■ What is being asked
Go through the lines below and transcribe each one exactly.

■ Data in this exercise

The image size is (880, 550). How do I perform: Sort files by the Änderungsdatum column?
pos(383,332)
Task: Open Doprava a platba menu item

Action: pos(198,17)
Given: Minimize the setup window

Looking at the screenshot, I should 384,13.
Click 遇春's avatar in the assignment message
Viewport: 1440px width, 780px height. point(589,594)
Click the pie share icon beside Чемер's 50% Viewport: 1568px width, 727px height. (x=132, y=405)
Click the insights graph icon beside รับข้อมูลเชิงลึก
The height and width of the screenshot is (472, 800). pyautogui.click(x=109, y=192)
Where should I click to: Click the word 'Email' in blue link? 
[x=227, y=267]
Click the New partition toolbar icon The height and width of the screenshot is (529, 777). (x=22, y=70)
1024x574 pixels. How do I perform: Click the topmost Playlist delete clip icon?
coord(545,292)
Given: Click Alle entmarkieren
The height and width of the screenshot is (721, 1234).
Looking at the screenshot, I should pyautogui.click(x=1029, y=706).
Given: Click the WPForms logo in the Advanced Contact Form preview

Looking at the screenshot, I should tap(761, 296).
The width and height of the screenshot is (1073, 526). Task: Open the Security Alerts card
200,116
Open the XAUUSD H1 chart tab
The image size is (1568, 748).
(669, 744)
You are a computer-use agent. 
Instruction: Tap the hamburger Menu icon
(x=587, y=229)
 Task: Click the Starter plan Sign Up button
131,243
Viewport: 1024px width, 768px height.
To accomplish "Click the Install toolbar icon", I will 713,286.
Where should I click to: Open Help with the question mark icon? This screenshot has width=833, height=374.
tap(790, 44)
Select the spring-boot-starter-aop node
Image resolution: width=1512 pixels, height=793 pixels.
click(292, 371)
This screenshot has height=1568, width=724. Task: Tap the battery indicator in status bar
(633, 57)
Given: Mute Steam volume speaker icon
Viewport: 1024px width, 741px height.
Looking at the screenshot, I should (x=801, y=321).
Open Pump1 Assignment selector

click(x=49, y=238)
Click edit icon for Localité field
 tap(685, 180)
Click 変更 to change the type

■ Finished task
The image size is (880, 550). How do I perform: Sort files by the Änderungsdatum column?
pos(383,332)
Task: Open Doprava a platba menu item

Action: pos(198,17)
Given: Minimize the setup window

Looking at the screenshot, I should 384,13.
Click 遇春's avatar in the assignment message
Viewport: 1440px width, 780px height. point(589,594)
Click the pie share icon beside Чемер's 50% Viewport: 1568px width, 727px height. (x=132, y=405)
Click the insights graph icon beside รับข้อมูลเชิงลึก
The height and width of the screenshot is (472, 800). pyautogui.click(x=109, y=192)
Where should I click to: Click the word 'Email' in blue link? 
[x=227, y=267]
Click the New partition toolbar icon The height and width of the screenshot is (529, 777). (x=22, y=70)
1024x574 pixels. How do I perform: Click the topmost Playlist delete clip icon?
coord(545,292)
Given: Click Alle entmarkieren
The height and width of the screenshot is (721, 1234).
Looking at the screenshot, I should pyautogui.click(x=1029, y=706).
Given: Click the WPForms logo in the Advanced Contact Form preview

Looking at the screenshot, I should tap(761, 296).
The width and height of the screenshot is (1073, 526). Task: Open the Security Alerts card
200,116
Open the XAUUSD H1 chart tab
The image size is (1568, 748).
(669, 744)
You are a computer-use agent. 
Instruction: Tap the hamburger Menu icon
(x=587, y=229)
 Task: Click the Starter plan Sign Up button
131,243
Viewport: 1024px width, 768px height.
To accomplish "Click the Install toolbar icon", I will 713,286.
Where should I click to: Open Help with the question mark icon? This screenshot has width=833, height=374.
tap(790, 44)
Select the spring-boot-starter-aop node
Image resolution: width=1512 pixels, height=793 pixels.
click(292, 371)
This screenshot has height=1568, width=724. Task: Tap the battery indicator in status bar
(633, 57)
Given: Mute Steam volume speaker icon
Viewport: 1024px width, 741px height.
Looking at the screenshot, I should (x=801, y=321).
Open Pump1 Assignment selector

click(x=49, y=238)
Click edit icon for Localité field
 tap(685, 180)
Click 変更 to change the type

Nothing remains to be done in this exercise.